El filósofo se dio la vuelta y empleó palabras bastante intensas para decir:
—Muhammad, vamos a dejar el asunto aquí. Primero, no, no es por la cicatriz, porque entonces tendría que envolverme como las momias que se acaban de encontrar en Egipto y no salir de mi cueva. Segundo, me parece que eres tú quien no se da cuenta de que llama más la atención que yo, y sin turbante. Tercero, como vuelvas a sacar el tema, te doy una bofetada que te pongo la cara del mismo color que la barba. ¿Me he expresado con claridad?

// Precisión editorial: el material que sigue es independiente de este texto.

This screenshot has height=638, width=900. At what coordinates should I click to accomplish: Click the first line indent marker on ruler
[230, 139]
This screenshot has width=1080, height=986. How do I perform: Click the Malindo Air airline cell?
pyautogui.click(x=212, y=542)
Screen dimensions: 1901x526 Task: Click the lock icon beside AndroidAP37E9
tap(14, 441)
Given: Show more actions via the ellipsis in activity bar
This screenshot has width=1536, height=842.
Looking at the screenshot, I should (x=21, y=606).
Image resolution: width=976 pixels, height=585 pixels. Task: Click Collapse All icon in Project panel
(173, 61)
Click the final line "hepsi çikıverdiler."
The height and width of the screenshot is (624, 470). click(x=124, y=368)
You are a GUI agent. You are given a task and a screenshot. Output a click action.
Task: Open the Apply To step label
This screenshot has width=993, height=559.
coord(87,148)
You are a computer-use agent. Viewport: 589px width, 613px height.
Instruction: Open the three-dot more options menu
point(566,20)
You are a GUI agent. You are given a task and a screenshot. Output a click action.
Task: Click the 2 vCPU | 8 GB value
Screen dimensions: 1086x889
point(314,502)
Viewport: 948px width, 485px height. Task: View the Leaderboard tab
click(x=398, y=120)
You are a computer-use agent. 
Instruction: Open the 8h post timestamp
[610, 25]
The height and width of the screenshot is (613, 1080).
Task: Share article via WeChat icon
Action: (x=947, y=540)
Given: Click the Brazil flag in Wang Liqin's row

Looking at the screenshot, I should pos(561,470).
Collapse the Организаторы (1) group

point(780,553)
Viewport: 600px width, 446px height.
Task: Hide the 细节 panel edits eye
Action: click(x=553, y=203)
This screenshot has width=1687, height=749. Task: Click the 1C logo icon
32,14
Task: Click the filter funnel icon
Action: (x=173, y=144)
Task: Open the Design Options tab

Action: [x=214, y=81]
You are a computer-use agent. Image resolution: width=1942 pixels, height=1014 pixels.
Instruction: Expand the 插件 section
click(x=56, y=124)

Al-Ahmar soltó un bufido, igual que un jabalí, pero sabía que si seguían discutiendo, al final llegarían a las manos. Y eso era lo último que les convenía a los dos. Además, y estaban a un paso de la calle. Avani sostenía el picaporte con una mirada significativa. El andalusí sacudió la cabeza e hizo un gesto desagradable, pero que indicaba que se daba por vencido.
—Ya veremos cómo acabamos la noche. Tú sabrás lo que haces.
—Exacto, deja que yo gestione mis propias decisiones —contestó Avani, con una sonrisa mordaz, y abrió la puerta.